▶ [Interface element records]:
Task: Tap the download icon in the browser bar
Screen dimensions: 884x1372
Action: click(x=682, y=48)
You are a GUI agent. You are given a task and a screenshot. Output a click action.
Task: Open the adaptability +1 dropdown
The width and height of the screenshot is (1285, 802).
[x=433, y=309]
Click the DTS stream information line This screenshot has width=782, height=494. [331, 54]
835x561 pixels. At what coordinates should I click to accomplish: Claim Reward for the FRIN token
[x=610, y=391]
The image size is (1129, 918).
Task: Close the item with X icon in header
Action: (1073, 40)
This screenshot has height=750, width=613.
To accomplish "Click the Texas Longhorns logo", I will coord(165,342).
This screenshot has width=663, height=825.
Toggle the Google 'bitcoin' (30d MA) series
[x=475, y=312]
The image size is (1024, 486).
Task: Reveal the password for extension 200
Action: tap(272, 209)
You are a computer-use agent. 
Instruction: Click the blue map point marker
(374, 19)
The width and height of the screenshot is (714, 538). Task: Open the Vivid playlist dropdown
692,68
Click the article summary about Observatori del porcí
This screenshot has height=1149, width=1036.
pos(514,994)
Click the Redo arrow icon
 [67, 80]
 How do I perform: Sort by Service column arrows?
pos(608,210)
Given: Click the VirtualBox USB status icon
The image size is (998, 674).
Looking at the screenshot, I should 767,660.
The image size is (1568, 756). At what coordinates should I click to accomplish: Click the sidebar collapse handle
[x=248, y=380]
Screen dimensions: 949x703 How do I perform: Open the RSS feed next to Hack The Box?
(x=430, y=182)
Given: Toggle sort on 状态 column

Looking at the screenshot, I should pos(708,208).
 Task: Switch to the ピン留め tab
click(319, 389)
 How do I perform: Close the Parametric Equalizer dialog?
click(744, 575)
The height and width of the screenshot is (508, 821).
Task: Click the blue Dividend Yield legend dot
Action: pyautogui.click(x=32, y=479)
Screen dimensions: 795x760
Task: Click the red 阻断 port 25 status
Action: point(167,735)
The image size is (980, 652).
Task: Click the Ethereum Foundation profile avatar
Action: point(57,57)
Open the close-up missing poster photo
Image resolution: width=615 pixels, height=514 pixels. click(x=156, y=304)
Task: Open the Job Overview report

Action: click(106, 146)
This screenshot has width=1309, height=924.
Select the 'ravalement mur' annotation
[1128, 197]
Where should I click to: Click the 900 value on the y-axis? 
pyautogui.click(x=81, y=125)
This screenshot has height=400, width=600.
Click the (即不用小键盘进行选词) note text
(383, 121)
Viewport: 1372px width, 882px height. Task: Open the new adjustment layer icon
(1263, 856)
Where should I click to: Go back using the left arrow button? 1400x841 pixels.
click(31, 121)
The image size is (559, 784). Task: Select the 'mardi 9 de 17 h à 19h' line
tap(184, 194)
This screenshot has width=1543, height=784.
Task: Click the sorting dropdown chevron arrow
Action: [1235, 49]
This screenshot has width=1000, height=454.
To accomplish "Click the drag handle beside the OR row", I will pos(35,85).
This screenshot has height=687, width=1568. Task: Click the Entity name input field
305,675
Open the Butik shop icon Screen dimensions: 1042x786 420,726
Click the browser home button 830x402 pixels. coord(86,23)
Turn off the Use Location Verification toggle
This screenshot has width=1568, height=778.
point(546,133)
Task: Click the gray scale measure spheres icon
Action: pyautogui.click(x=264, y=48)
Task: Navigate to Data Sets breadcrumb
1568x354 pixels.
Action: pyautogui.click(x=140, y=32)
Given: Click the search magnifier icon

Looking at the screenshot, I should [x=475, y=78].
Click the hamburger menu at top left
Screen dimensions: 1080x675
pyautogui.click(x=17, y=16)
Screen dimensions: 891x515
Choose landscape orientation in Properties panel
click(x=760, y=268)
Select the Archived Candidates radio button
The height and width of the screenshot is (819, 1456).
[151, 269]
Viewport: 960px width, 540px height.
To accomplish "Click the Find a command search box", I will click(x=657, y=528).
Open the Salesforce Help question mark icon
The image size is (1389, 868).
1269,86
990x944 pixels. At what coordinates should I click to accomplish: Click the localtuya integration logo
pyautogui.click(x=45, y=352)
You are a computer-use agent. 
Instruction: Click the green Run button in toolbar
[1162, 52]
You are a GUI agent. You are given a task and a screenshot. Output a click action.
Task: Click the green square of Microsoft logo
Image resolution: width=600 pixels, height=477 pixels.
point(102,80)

▶ [WRITTEN PROBLEM]: Output every line of the listing above unchanged, from first to last.

▶ [SOLUTION TO THE EXERCISE]:
Task: Tap the download icon in the browser bar
Screen dimensions: 884x1372
Action: click(x=682, y=48)
You are a GUI agent. You are given a task and a screenshot. Output a click action.
Task: Open the adaptability +1 dropdown
The width and height of the screenshot is (1285, 802).
[x=433, y=309]
Click the DTS stream information line This screenshot has width=782, height=494. [331, 54]
835x561 pixels. At what coordinates should I click to accomplish: Claim Reward for the FRIN token
[x=610, y=391]
The image size is (1129, 918).
Task: Close the item with X icon in header
Action: (1073, 40)
This screenshot has height=750, width=613.
To accomplish "Click the Texas Longhorns logo", I will coord(165,342).
This screenshot has width=663, height=825.
Toggle the Google 'bitcoin' (30d MA) series
[x=475, y=312]
The image size is (1024, 486).
Task: Reveal the password for extension 200
Action: tap(272, 209)
You are a computer-use agent. 
Instruction: Click the blue map point marker
(374, 19)
The width and height of the screenshot is (714, 538). Task: Open the Vivid playlist dropdown
692,68
Click the article summary about Observatori del porcí
This screenshot has height=1149, width=1036.
pos(514,994)
Click the Redo arrow icon
 [67, 80]
 How do I perform: Sort by Service column arrows?
pos(608,210)
Given: Click the VirtualBox USB status icon
The image size is (998, 674).
Looking at the screenshot, I should 767,660.
The image size is (1568, 756). At what coordinates should I click to accomplish: Click the sidebar collapse handle
[x=248, y=380]
Screen dimensions: 949x703 How do I perform: Open the RSS feed next to Hack The Box?
(x=430, y=182)
Given: Toggle sort on 状态 column

Looking at the screenshot, I should pos(708,208).
 Task: Switch to the ピン留め tab
click(319, 389)
 How do I perform: Close the Parametric Equalizer dialog?
click(744, 575)
The height and width of the screenshot is (508, 821).
Task: Click the blue Dividend Yield legend dot
Action: pyautogui.click(x=32, y=479)
Screen dimensions: 795x760
Task: Click the red 阻断 port 25 status
Action: point(167,735)
The image size is (980, 652).
Task: Click the Ethereum Foundation profile avatar
Action: point(57,57)
Open the close-up missing poster photo
Image resolution: width=615 pixels, height=514 pixels. click(x=156, y=304)
Task: Open the Job Overview report

Action: click(106, 146)
This screenshot has width=1309, height=924.
Select the 'ravalement mur' annotation
[1128, 197]
Where should I click to: Click the 900 value on the y-axis? 
pyautogui.click(x=81, y=125)
This screenshot has height=400, width=600.
Click the (即不用小键盘进行选词) note text
(383, 121)
Viewport: 1372px width, 882px height. Task: Open the new adjustment layer icon
(1263, 856)
Where should I click to: Go back using the left arrow button? 1400x841 pixels.
click(31, 121)
The image size is (559, 784). Task: Select the 'mardi 9 de 17 h à 19h' line
tap(184, 194)
This screenshot has width=1543, height=784.
Task: Click the sorting dropdown chevron arrow
Action: [1235, 49]
This screenshot has width=1000, height=454.
To accomplish "Click the drag handle beside the OR row", I will pos(35,85).
This screenshot has height=687, width=1568. Task: Click the Entity name input field
305,675
Open the Butik shop icon Screen dimensions: 1042x786 420,726
Click the browser home button 830x402 pixels. coord(86,23)
Turn off the Use Location Verification toggle
This screenshot has width=1568, height=778.
point(546,133)
Task: Click the gray scale measure spheres icon
Action: pyautogui.click(x=264, y=48)
Task: Navigate to Data Sets breadcrumb
1568x354 pixels.
Action: pyautogui.click(x=140, y=32)
Given: Click the search magnifier icon

Looking at the screenshot, I should [x=475, y=78].
Click the hamburger menu at top left
Screen dimensions: 1080x675
pyautogui.click(x=17, y=16)
Screen dimensions: 891x515
Choose landscape orientation in Properties panel
click(x=760, y=268)
Select the Archived Candidates radio button
The height and width of the screenshot is (819, 1456).
[151, 269]
Viewport: 960px width, 540px height.
To accomplish "Click the Find a command search box", I will click(x=657, y=528).
Open the Salesforce Help question mark icon
The image size is (1389, 868).
1269,86
990x944 pixels. At what coordinates should I click to accomplish: Click the localtuya integration logo
pyautogui.click(x=45, y=352)
You are a computer-use agent. 
Instruction: Click the green Run button in toolbar
[1162, 52]
You are a GUI agent. You are given a task and a screenshot. Output a click action.
Task: Click the green square of Microsoft logo
Image resolution: width=600 pixels, height=477 pixels.
point(102,80)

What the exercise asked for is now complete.